執筆:Da-
以前にDaiの派生としてレポートした idle がV3になってとても良いDeFiサービスになっていたのでレポートです。手数料もかからず利率とまさに前回のレポートでも触れていた、自動でのリバランスサービスに加えてセキュリティリスクも考慮するようになりました。
1.idleの概要
idle(idleDaiから改名しました)はロボアドのように、選んだ方向性に応じて自動で最も効率の良いレンディングプラットフォームに配分するDappsです。
V1についてはDaiの派生を図解するというレポートで少し触れました。
idleはイタリアを拠点とするチームで、2019年7月にConsenSysのハッカソンで最初のバージョンを提案して2位を受賞しました。その後、ConsenSysのプログラムに採択され初期資金を獲得しています。
idleの特徴としてidleトークンを介して利子のやり取りを行っています。この方法によってユーザーは所有権を持ったままNon-Custodialな方法でレンディングを可能にしています。
またユーザーの資金はコントラクトにプールされており、資産のリバランスはオフチェーンで金利を監視し、ユーザーの指示か1時間毎にプールのリバランスを行います。
また税制面にも気を使っています。Idle はプールをリバランスした時ではなく、ユーザーが idleトークンを換金した時にのみ課税対象となります。これは毎回レンディングプロトコルに資金を移動させるのと比較すると、とても確定申告が楽になります。(DeFiの確定申告大変ですもんね…)
Version1ではレンディング先がCompoundとFulcrumのみでしたがVersion3ではAave, dydx, Maker DSRが加わっています。
またStable Coinの種類もDaiに加え、USDT、USDCが加わっています。
またidleを使用するのに手数料はかかりません。将来的には、獲得した利息に手数料を追加する可能性があります。但し適用される手数料は上限が設定されており、利息の10%でハードコードされています。
またレンディングプロトコルを追加する際には、ルールに沿ってプロトコルのラッパー関数を作る事で簡単に追加ができます。
また、コードはQuantstampの監査済で、スマートコントラクトにバグが見つかった場合は$30,000の保険が付与されます。
2.idleで提供している2つのプラン
idleではBest-Yield(金利優先)とRisk-Adjusted(安全優先)の2つのプランを選ぶことができます。

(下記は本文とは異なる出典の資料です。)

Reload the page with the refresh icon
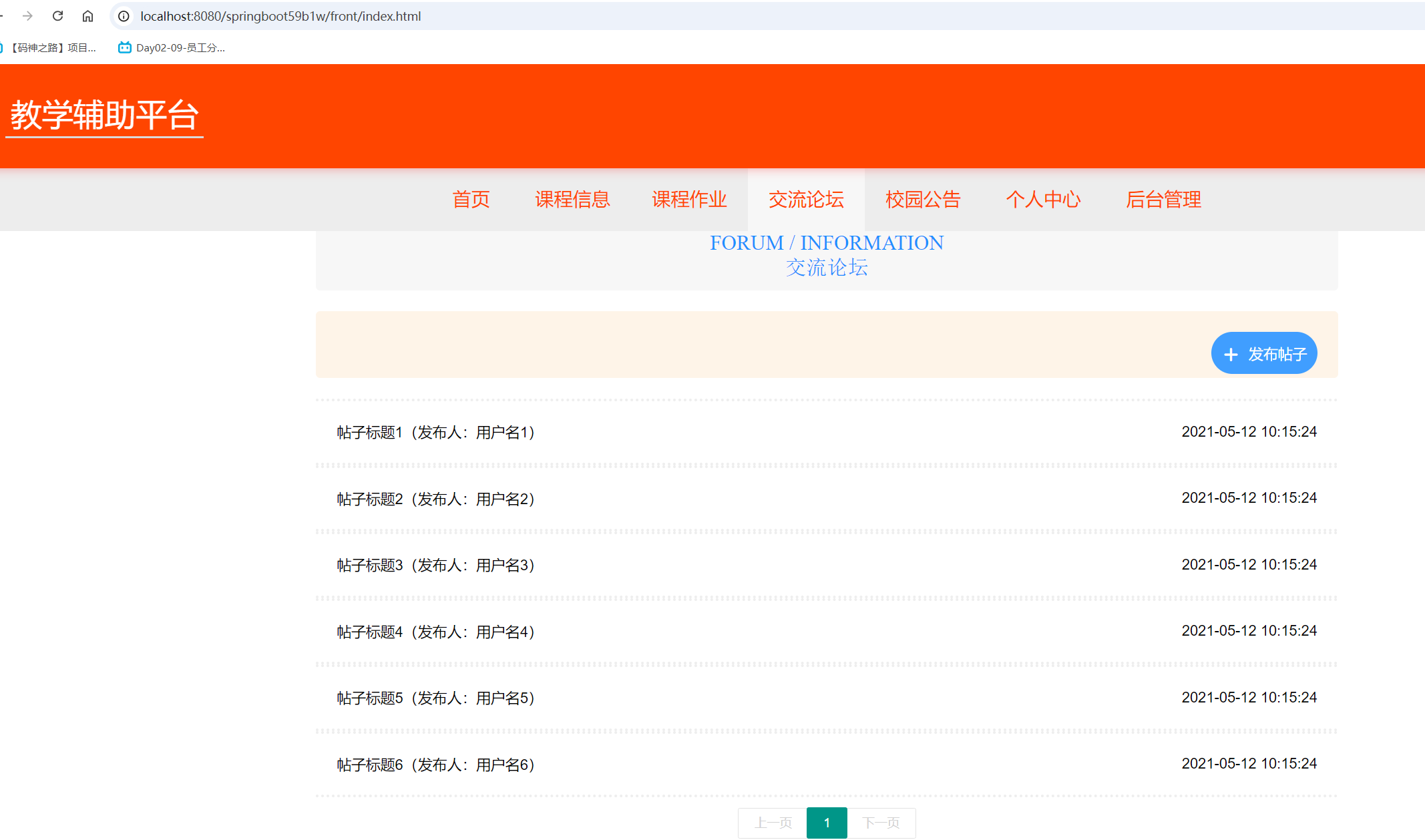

金利優先では、各レンディングの利率を計算して、利率が最も高くなるものを選びます。
安全優先では、金利優先に加えてDeFi Scoreによる安全性スコアが加わります。計算方法は金利も安全性スコアもレンディングの中で最も高い値をMaxとして分母にし、現在のプロトコルを分子にして、その合計が最も高くなるプロトコルを選びます。

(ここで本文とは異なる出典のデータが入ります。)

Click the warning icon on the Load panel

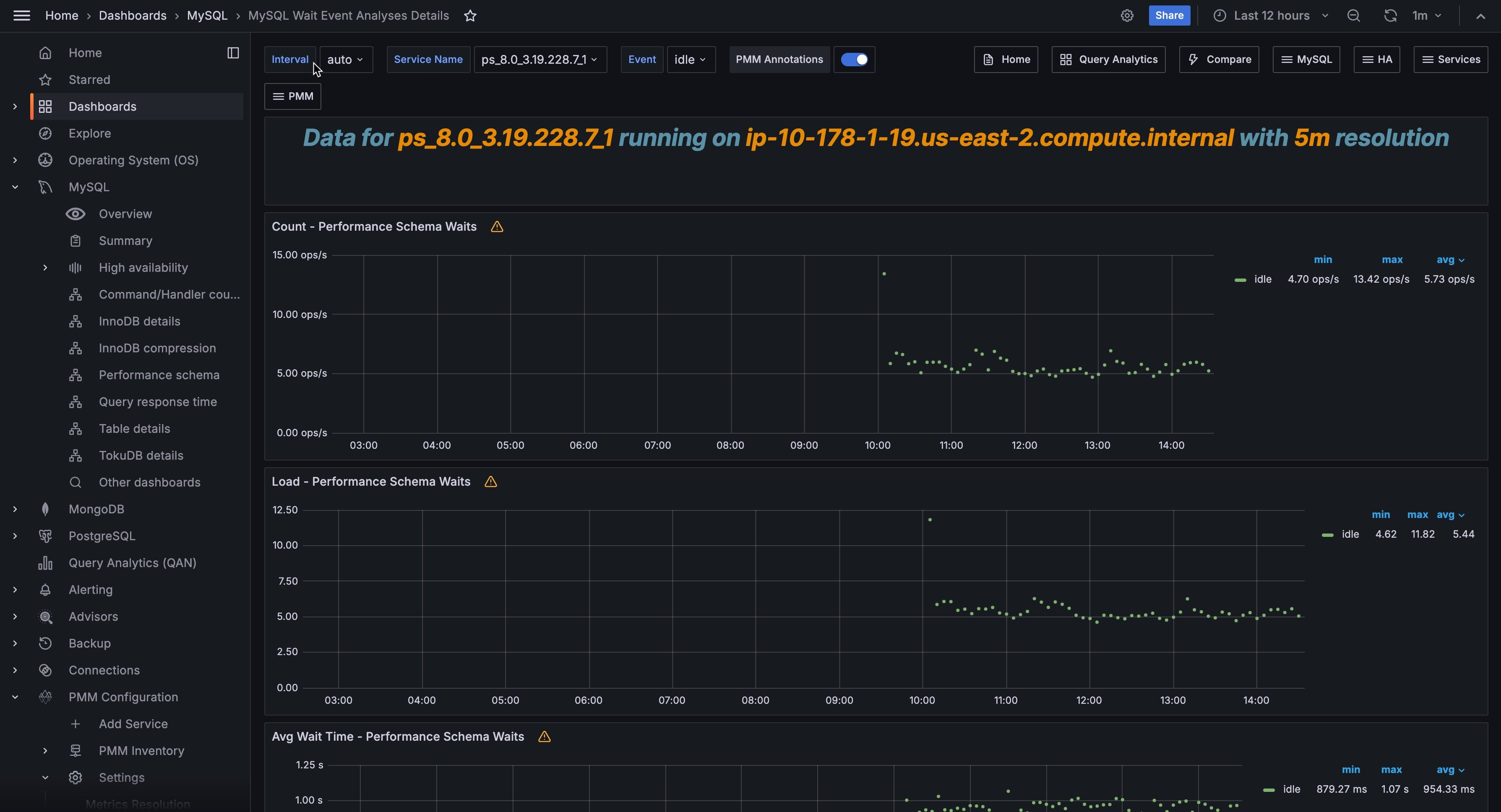click(491, 482)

ちなみにDeFi Scoreでは0を最低、10を最高として下記の指標からスコアを計算しています。
- スマートコントラクトリスク(計45%)
- メインネットをローンチしてからの経過時間(11.25%)
- 重大な脆弱性がない事(9%)
- 4週間人日以上のコード監査がされている事(4.5%)
- 12か月以内にコード監査されたか、または監査からコードの変更が無いか(6.75%)
- コード監査の内容が公開されている事 (6.75%)
- Bug Bountyが実施されてる事 (6.75%)
- 財務面のリスク (計30%)
- 十分な担保を持っているか (10%)
- 流動性が十分にあるか (10%)
- 担保利用率に余裕はあるか (10%)
- 中央集計リスク (25%)
- 管理者のキー管理が適切か (12.5%)
- オラクルが分散化されているか (12.5%)
ここで、Best-YieldとRisk-AdjustedとStable coinの組み合わせで、どの程度の資金がプールされているかを見てみましょう。

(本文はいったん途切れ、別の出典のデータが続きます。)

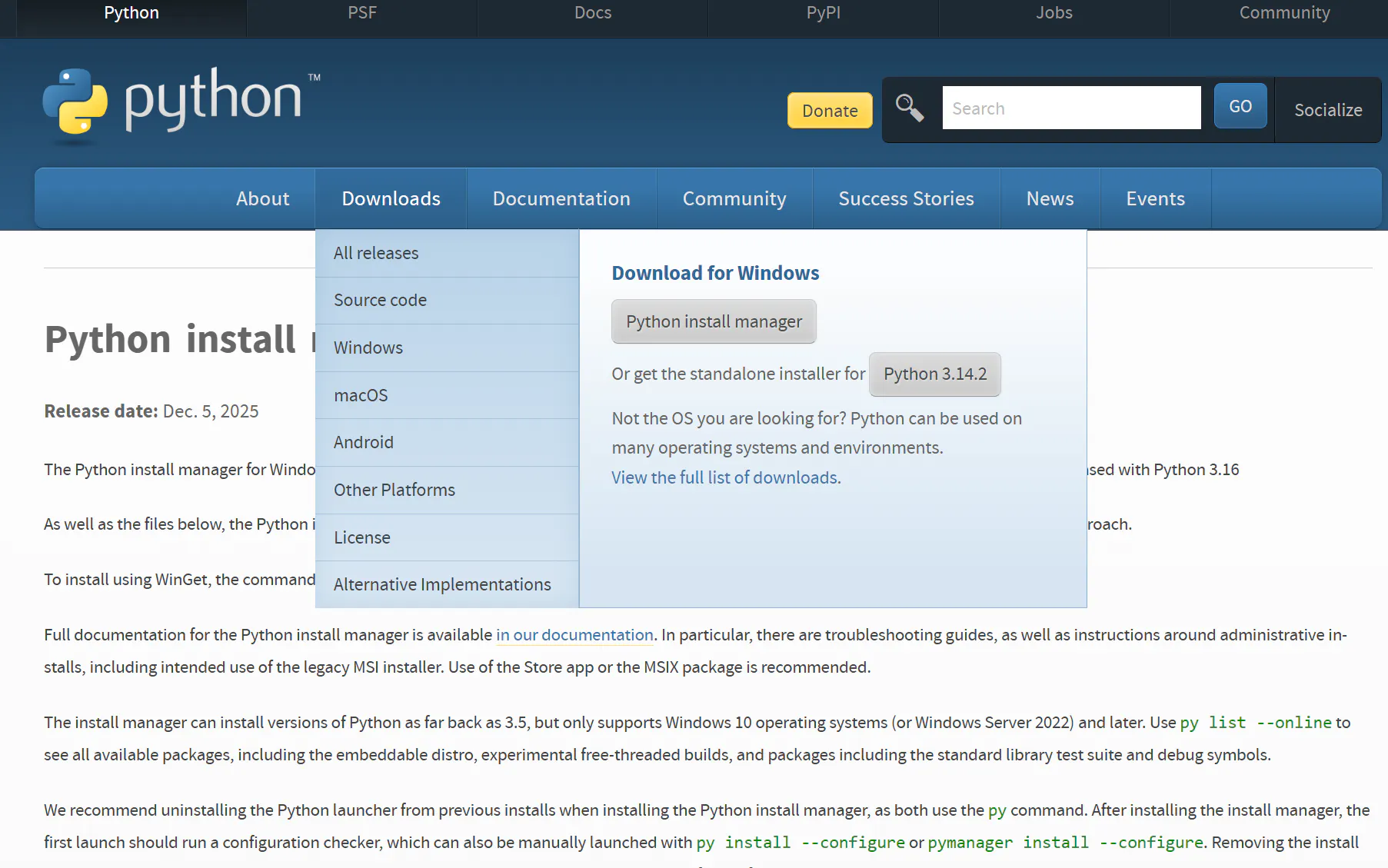Open the PSF page
Image resolution: width=1388 pixels, height=868 pixels.
coord(361,12)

これを見ると、DaiとUSDCはBest-YieldとRisk-Adjustedでほぼ同じAPYとRisk scoreになっています。これはAaveがAPYとRisk scoreがどちらも高くなっているためです。Aaveの優秀さがわかります。
また、Dai, USDC, TSDTのどの通貨で見ても利率優先がリスク優先の32倍の時価総額となっており、ここだけ見ると現状でのDeFiではリスクよりも利率の方が優先されているとも言えます。
3.幅広い入金サービス
EU/南米/インドからはRampを使って銀行から手数料0~1.5%で、クレジットカードはこれに加えてWyreでUSAからも直接Stable coinを購入できます。ただクレジットカードは3.2~5%と手数料が高いです。Etereum WalletからもKyberや0xで直接購入できます。
idleが今後の収益として、この換金手数料からマージンを得る事も考えられます。
idleは最適な利息を得るのが目的のため、彼らがレンディングの利子から収益を得るのは得策ではありません。元々の計画としてFiatからの変換など様々なサービスに少額の手数料を載せる計画のようです。
4.Black Thursday等の事故への対応
先日のBlack Thursdayのようにidleは事故にも注意すべきです。ここでは幾つかのケースを考えられています。
例えばレンディングプロトコルのいずれかが必要な流動性を持っていない場合、資金がロックされるのを避けるための手段が準備されています。
また緊急時用のidleトークンのmintとリバランスの一時停止、サーキットブレイカーなどの管理者権限はいくつかありますが、いかなる場合でもユーザーの資金を直接引き出したり、移動させたりすることはできません。
5.今後の計画
今後の計画は、ParaSwap、Totle、1inchなどのDEXアグリゲータの追加、Fiat対応の追加、AMMプールの実装、IdleTokensにより安全性高めるために保険との連携等を予定しています。
6.まとめ
レンディングはidleのように自動化するdAppsに資金を入れておいて、ユーザーは何も考え無いというのが今後の形だと思われます。idleを挟むことでセキュリティリスクはどうしても上がる事になりますが、利率とレンディングプロトコルのセキュリティを自動選択するメリットの方がユーザーには高いでしょう。
開発も早いため、レンディングの入り口として中心的な役割になる事を期待したいですね。